Bollettino mensile Febbraio 2015

Il mese di Febbraio 2015 è stato caratterizzato da una circolazione atmosferica sull’Italia a prevalente regime ciclonico, ovvero da tempo perturbato, nel corso della prima e terza decade. In particolare, verso la fine della prima settimana la nostra penisola è stata interessata da forti nevicate al nord, in Abruzzo e Molise e da consistenti mareggiate lungo le coste adriatiche. La seconda decade sull’area di nostro interesse è stata, invece, contraddistinta da configurazioni di pressione atmosferica più alta e livellata che hanno determinato condizioni di tempo generalmente più stabile.

Le temperature del mese nel complesso non si sono discostate in maniera significativa dai valori tipici del periodo, con la prima decade un po’ più fredda dei valori di riferimento 1961-1990 (ad esempio, la media delle temperature massime è stata più bassa di 4°C a Grosseto e di 3°C a Prizzi (PA) dei valori climatici, che sono rispettivamente di 13°C e di 7,5°C) e la terza decade leggermente più calda (con la temperatura minima media più alta, ad esempio, a Treviso di quasi 5°C e a Cervia di quasi 4°C dei valori climatici, che sono rispettivamente di 0.3°C e di 0,9°C). Non sono stati raggiunti o superati gli estremi storici di temperatura, relativamente al periodo 1951-2015, su nessuna stazione meteorologica della rete AM/ENAV.

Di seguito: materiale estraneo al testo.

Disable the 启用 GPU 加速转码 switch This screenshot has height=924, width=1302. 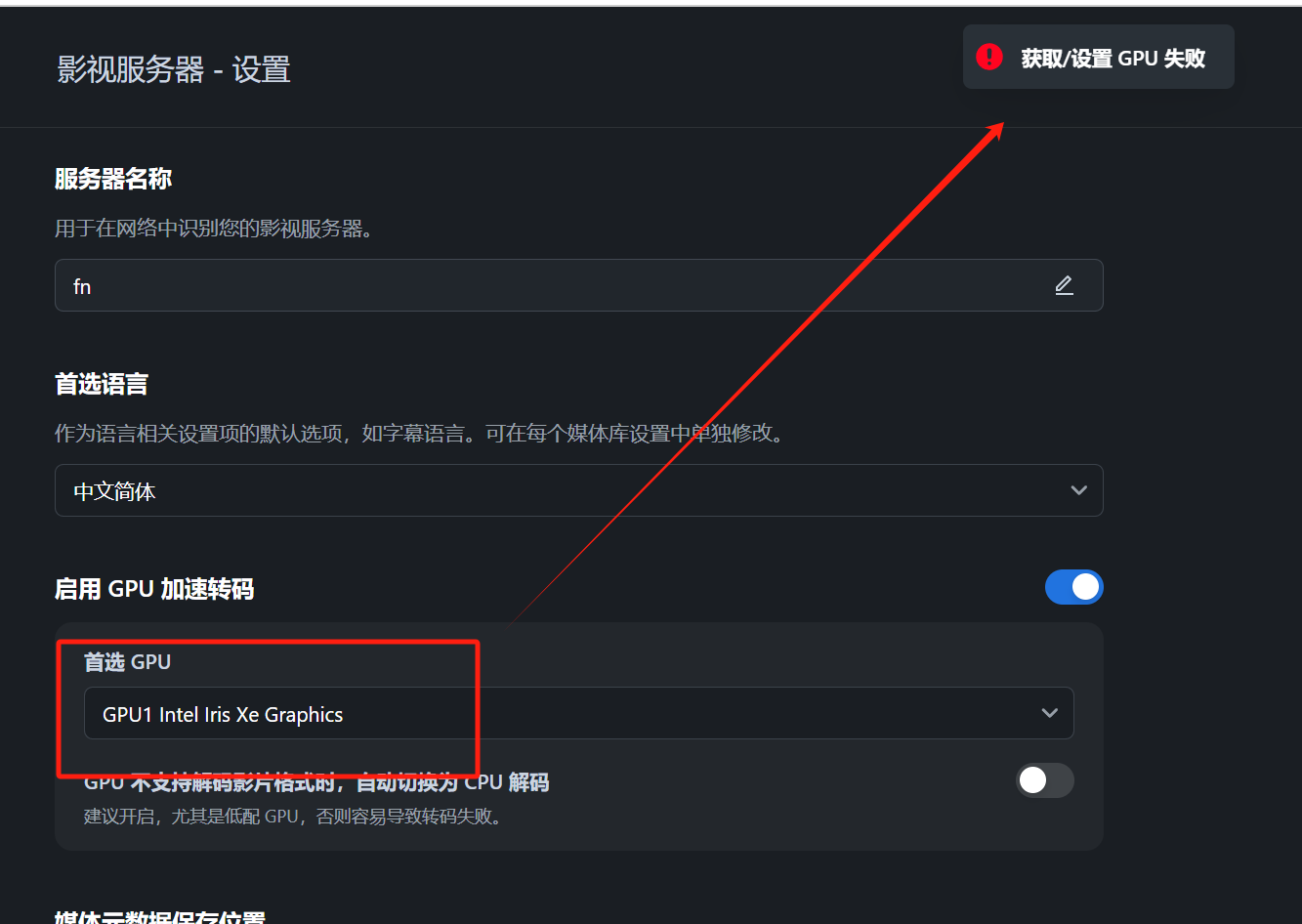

Le precipitazioni sono state decisamente più elevate della media climatologica del periodo su Sicilia e, localmente, Emilia Romagna. Sulle altre regioni le differenze con i valori climatici di riferimento (1961-‘90) sono state debolmente positive o nulle, con locali eccezioni su settore nord-orientale, zone centrali interne e Puglia settentrionale, dove sono state leggermente negative.
Nel corso del mese sono stati superati i record storici, con riferimento al periodo 1951-2015, per i valori cumulati giornalieri e mensili di precipitazione rispettivamente su 3 ed 11 stazioni della rete osservativa AM/ENAV. In particolare, le  stazioni meteo di Gela (CL), Prizzi (PA) ed Enna hanno rilevato quantitativi di pioggia mensili che hanno superato i massimi storici dal 1951, con valori misurati rispettivamente di 234,5 mm (precedente estremo 191,2 mm), 265.1 mm (precedente estremo 153,5 mm) e 246,2 mm (precedente estremo 178,8 mm). Un altro esempio interessante da citare è quello della stazione meteo di Punta Marina (Ravenna), dove è stato superato sia l’estremo giornaliero, che passa da 37,4 a 42,6 mm, che quello mensile, da 124,5 a 224,6 mm.